» Data to process
────

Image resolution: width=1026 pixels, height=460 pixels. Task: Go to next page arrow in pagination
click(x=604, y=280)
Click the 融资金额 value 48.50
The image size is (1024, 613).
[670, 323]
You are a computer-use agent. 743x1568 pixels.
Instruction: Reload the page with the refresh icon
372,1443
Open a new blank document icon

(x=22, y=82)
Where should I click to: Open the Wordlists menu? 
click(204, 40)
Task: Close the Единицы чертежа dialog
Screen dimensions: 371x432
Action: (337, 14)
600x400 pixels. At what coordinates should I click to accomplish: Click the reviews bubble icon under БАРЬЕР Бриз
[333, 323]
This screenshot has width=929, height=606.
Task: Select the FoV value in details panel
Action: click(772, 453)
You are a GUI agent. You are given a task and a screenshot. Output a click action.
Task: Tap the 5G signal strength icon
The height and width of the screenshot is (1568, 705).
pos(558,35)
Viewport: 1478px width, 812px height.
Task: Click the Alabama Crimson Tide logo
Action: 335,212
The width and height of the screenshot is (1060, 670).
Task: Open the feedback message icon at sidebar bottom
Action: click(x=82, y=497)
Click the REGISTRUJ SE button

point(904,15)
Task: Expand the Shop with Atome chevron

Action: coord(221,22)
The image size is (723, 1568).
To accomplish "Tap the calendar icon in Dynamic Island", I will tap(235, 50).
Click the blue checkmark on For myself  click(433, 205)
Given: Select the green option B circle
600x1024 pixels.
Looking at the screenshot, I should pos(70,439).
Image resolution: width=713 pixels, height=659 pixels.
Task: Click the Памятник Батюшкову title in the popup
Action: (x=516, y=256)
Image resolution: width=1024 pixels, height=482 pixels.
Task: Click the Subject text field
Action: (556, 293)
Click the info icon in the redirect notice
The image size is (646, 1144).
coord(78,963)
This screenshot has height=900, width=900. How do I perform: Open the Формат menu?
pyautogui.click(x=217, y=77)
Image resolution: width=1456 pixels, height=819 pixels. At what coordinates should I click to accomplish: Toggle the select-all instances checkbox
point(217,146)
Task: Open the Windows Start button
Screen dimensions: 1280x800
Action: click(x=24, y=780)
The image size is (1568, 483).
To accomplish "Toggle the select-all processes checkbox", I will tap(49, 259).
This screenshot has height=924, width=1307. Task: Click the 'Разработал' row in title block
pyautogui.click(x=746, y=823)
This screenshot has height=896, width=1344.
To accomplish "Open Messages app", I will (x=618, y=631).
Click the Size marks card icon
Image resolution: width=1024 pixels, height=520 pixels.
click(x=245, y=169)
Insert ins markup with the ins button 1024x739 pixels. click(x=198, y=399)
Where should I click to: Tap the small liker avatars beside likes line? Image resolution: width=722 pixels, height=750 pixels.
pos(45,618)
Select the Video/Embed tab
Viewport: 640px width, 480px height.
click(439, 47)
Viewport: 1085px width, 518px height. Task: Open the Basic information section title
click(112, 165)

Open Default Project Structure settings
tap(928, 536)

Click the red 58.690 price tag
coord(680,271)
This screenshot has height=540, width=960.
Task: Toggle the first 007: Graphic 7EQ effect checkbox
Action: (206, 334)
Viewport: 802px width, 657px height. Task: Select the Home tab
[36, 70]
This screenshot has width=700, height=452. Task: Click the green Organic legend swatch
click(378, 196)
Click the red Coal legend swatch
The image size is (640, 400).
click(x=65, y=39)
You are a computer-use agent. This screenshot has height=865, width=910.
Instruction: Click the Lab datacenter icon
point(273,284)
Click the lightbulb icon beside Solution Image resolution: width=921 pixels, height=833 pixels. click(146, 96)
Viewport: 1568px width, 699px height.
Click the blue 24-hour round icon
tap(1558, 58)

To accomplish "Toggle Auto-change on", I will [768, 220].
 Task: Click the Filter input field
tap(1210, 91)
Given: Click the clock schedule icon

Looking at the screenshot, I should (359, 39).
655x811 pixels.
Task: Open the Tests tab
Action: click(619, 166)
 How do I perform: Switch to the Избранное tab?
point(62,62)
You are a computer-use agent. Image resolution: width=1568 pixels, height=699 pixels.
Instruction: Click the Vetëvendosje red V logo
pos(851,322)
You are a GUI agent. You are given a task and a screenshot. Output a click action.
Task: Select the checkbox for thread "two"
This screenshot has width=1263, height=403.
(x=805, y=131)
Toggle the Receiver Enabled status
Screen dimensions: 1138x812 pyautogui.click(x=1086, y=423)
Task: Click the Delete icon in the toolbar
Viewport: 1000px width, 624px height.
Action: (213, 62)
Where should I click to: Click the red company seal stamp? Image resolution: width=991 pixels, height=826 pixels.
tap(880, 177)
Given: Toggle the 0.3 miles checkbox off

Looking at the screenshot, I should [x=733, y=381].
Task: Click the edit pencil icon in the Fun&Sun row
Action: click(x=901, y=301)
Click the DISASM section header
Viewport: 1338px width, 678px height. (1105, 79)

────

» What you have to do
Retype all of the data above, character for character, with no changes.

» Task output
Image resolution: width=1026 pixels, height=460 pixels. Task: Go to next page arrow in pagination
click(x=604, y=280)
Click the 融资金额 value 48.50
The image size is (1024, 613).
[670, 323]
You are a computer-use agent. 743x1568 pixels.
Instruction: Reload the page with the refresh icon
372,1443
Open a new blank document icon

(x=22, y=82)
Where should I click to: Open the Wordlists menu? 
click(204, 40)
Task: Close the Единицы чертежа dialog
Screen dimensions: 371x432
Action: (337, 14)
600x400 pixels. At what coordinates should I click to accomplish: Click the reviews bubble icon under БАРЬЕР Бриз
[333, 323]
This screenshot has width=929, height=606.
Task: Select the FoV value in details panel
Action: click(772, 453)
You are a GUI agent. You are given a task and a screenshot. Output a click action.
Task: Tap the 5G signal strength icon
The height and width of the screenshot is (1568, 705).
pos(558,35)
Viewport: 1478px width, 812px height.
Task: Click the Alabama Crimson Tide logo
Action: 335,212
The width and height of the screenshot is (1060, 670).
Task: Open the feedback message icon at sidebar bottom
Action: click(x=82, y=497)
Click the REGISTRUJ SE button

point(904,15)
Task: Expand the Shop with Atome chevron

Action: coord(221,22)
The image size is (723, 1568).
To accomplish "Tap the calendar icon in Dynamic Island", I will tap(235, 50).
Click the blue checkmark on For myself  click(433, 205)
Given: Select the green option B circle
600x1024 pixels.
Looking at the screenshot, I should pos(70,439).
Image resolution: width=713 pixels, height=659 pixels.
Task: Click the Памятник Батюшкову title in the popup
Action: (x=516, y=256)
Image resolution: width=1024 pixels, height=482 pixels.
Task: Click the Subject text field
Action: (556, 293)
Click the info icon in the redirect notice
The image size is (646, 1144).
coord(78,963)
This screenshot has height=900, width=900. How do I perform: Open the Формат menu?
pyautogui.click(x=217, y=77)
Image resolution: width=1456 pixels, height=819 pixels. At what coordinates should I click to accomplish: Toggle the select-all instances checkbox
point(217,146)
Task: Open the Windows Start button
Screen dimensions: 1280x800
Action: click(x=24, y=780)
The image size is (1568, 483).
To accomplish "Toggle the select-all processes checkbox", I will tap(49, 259).
This screenshot has height=924, width=1307. Task: Click the 'Разработал' row in title block
pyautogui.click(x=746, y=823)
This screenshot has height=896, width=1344.
To accomplish "Open Messages app", I will (x=618, y=631).
Click the Size marks card icon
Image resolution: width=1024 pixels, height=520 pixels.
click(x=245, y=169)
Insert ins markup with the ins button 1024x739 pixels. click(x=198, y=399)
Where should I click to: Tap the small liker avatars beside likes line? Image resolution: width=722 pixels, height=750 pixels.
pos(45,618)
Select the Video/Embed tab
Viewport: 640px width, 480px height.
click(439, 47)
Viewport: 1085px width, 518px height. Task: Open the Basic information section title
click(112, 165)

Open Default Project Structure settings
tap(928, 536)

Click the red 58.690 price tag
coord(680,271)
This screenshot has height=540, width=960.
Task: Toggle the first 007: Graphic 7EQ effect checkbox
Action: (206, 334)
Viewport: 802px width, 657px height. Task: Select the Home tab
[36, 70]
This screenshot has width=700, height=452. Task: Click the green Organic legend swatch
click(378, 196)
Click the red Coal legend swatch
The image size is (640, 400).
click(x=65, y=39)
You are a computer-use agent. This screenshot has height=865, width=910.
Instruction: Click the Lab datacenter icon
point(273,284)
Click the lightbulb icon beside Solution Image resolution: width=921 pixels, height=833 pixels. click(146, 96)
Viewport: 1568px width, 699px height.
Click the blue 24-hour round icon
tap(1558, 58)

To accomplish "Toggle Auto-change on", I will [768, 220].
 Task: Click the Filter input field
tap(1210, 91)
Given: Click the clock schedule icon

Looking at the screenshot, I should (359, 39).
655x811 pixels.
Task: Open the Tests tab
Action: click(619, 166)
 How do I perform: Switch to the Избранное tab?
point(62,62)
You are a computer-use agent. Image resolution: width=1568 pixels, height=699 pixels.
Instruction: Click the Vetëvendosje red V logo
pos(851,322)
You are a GUI agent. You are given a task and a screenshot. Output a click action.
Task: Select the checkbox for thread "two"
This screenshot has width=1263, height=403.
(x=805, y=131)
Toggle the Receiver Enabled status
Screen dimensions: 1138x812 pyautogui.click(x=1086, y=423)
Task: Click the Delete icon in the toolbar
Viewport: 1000px width, 624px height.
Action: (213, 62)
Where should I click to: Click the red company seal stamp? Image resolution: width=991 pixels, height=826 pixels.
tap(880, 177)
Given: Toggle the 0.3 miles checkbox off

Looking at the screenshot, I should [x=733, y=381].
Task: Click the edit pencil icon in the Fun&Sun row
Action: click(x=901, y=301)
Click the DISASM section header
Viewport: 1338px width, 678px height. (1105, 79)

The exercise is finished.